#### [Text provided]
--- begin ---

Monday, June 20, 2011

June 20, 451 – Attila’s Victory at the Catalaunian Plains

One of the greatest victories in the career of the great conqueror Attila the Hun came as he swept the allied Roman-Visigoth force from the field and assured his conquest of Gaul. As very little of the Hunnic culture included portraiture, it is difficult to know what Attila looked like, but he was recorded by the Roman historian Priscus, attendee to the Hun court in 448 as an attaché to the Byzantine ambassador. Priscus described Attila as, “Short of stature, with a broad chest and a large head; his eyes were small, his beard thin and sprinkled with grey; and he had a flat nose and tanned skin, showing evidence of his origin.”

--- end ---

#### [Supplied data]

--- begin ---

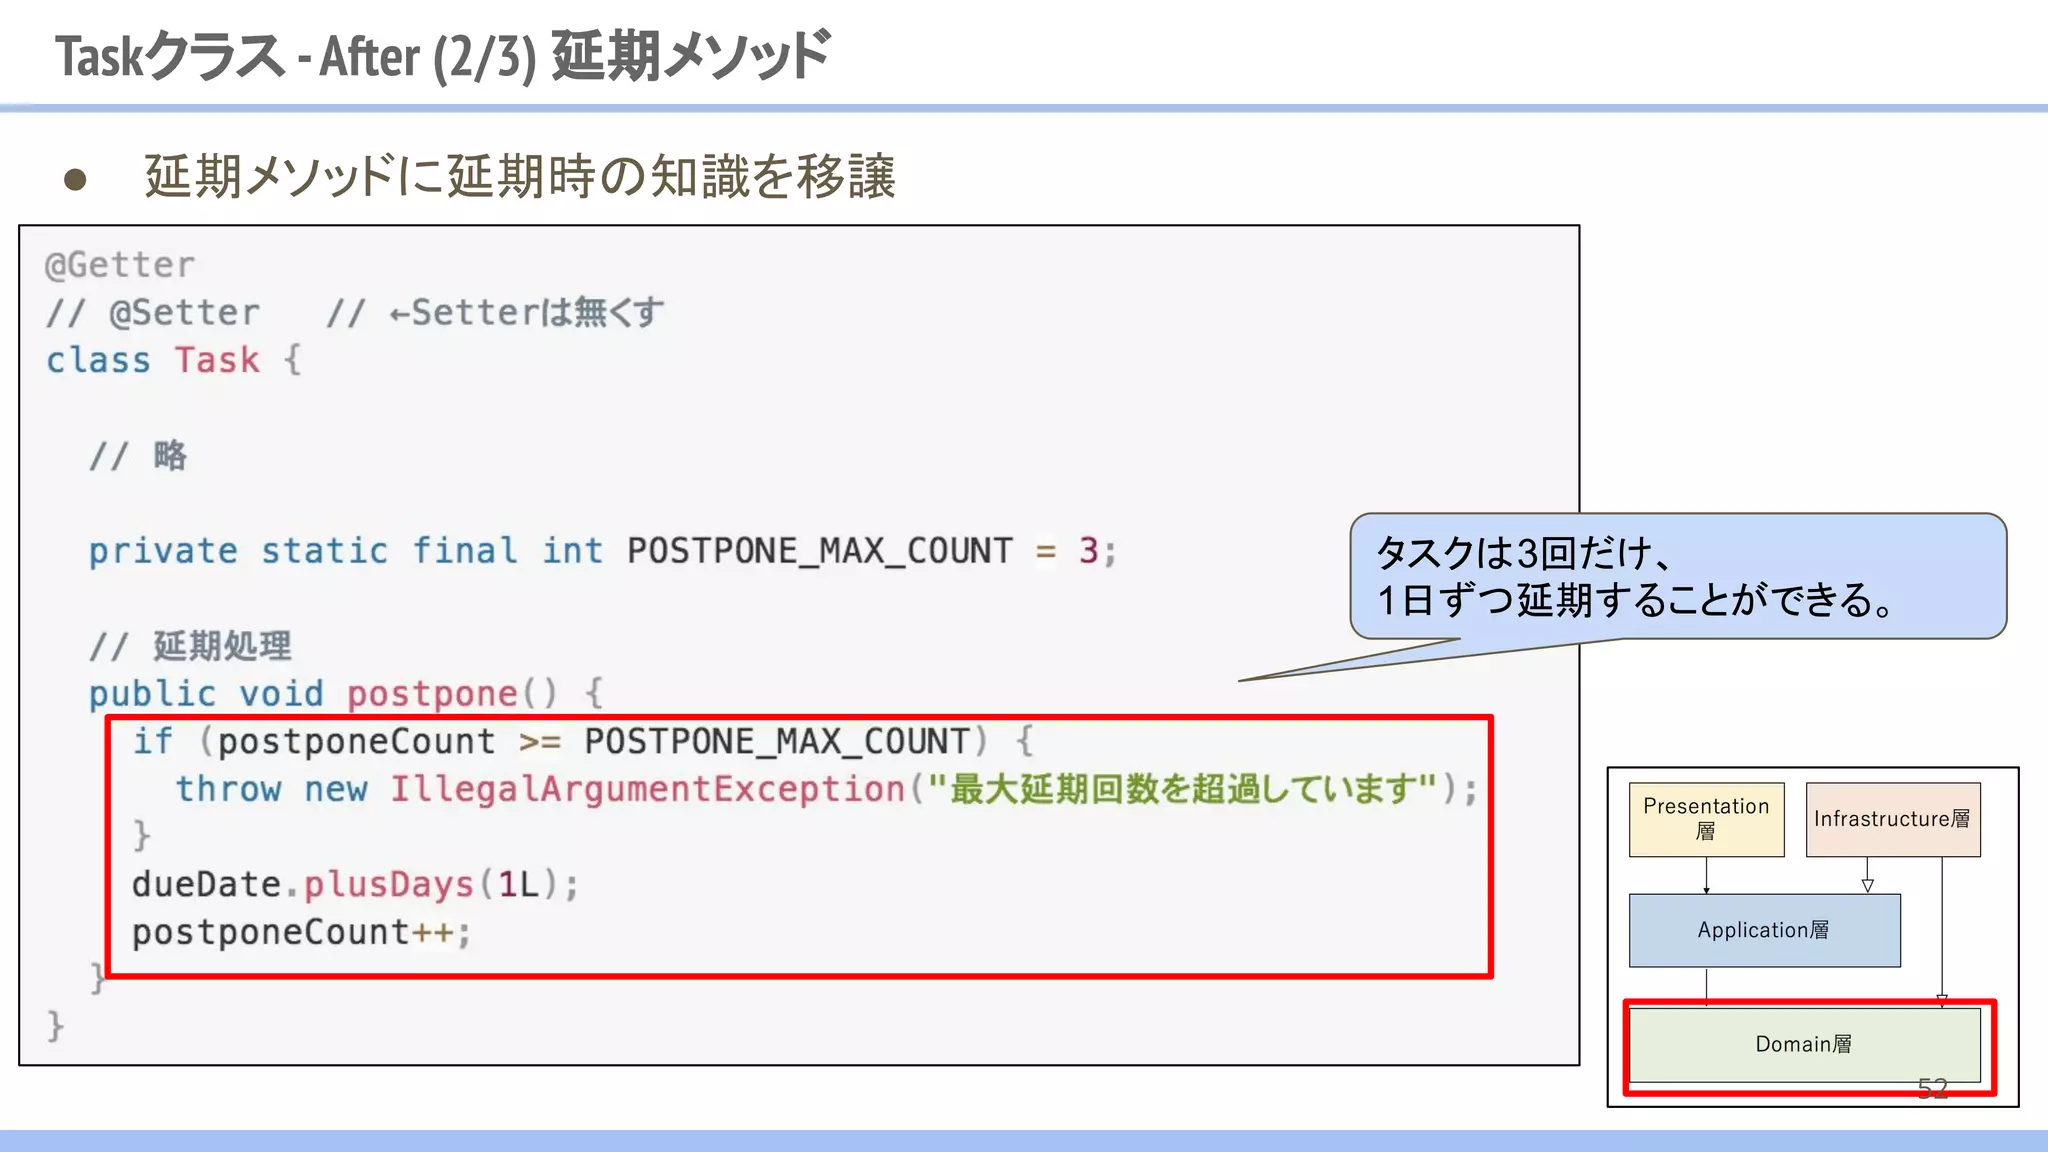
Task: Click the @Getter annotation line
Action: click(120, 265)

--- end ---

#### [What the task asks]
Proceed with the piece on Attila's victory at the Catalaunian Plains, continuing after its final sentence. The lines can be set aside; they play no part here.

#### [Task output]
The origin of the Huns themselves remains a mystery. The prevailing hypothesis has the nomadic people as descendants from the Xiongnu, tribes who had lived north of China and migrated westward. Over the course of the fourth century, the Huns came to the Volga River (having apparently taken up the practice of head-binding) and began building an empire that would control a swath of Europe from the Rus to the Atlantic. The horsemen had been beaten back from an invasion of Armenia by the Sassanid Empire who then turned north and west. Over several decades, the Huns under the brother-kings Blenda and Attila exploited the exhaustion of Roman troops while the Sassanids approached from the east and the Vandals seized Africa to establish the Danube as a tentative border with the Byzantine Empire. Blenda died after the Huns turned back from their invasion of the Balkans (even to the gates of Constantinople), loaded down with some 1450 pounds of gold in tribute. As the sole ruler of the Huns and with vast wealth at his command, Attila ravaged the Byzantines again before conquering westward.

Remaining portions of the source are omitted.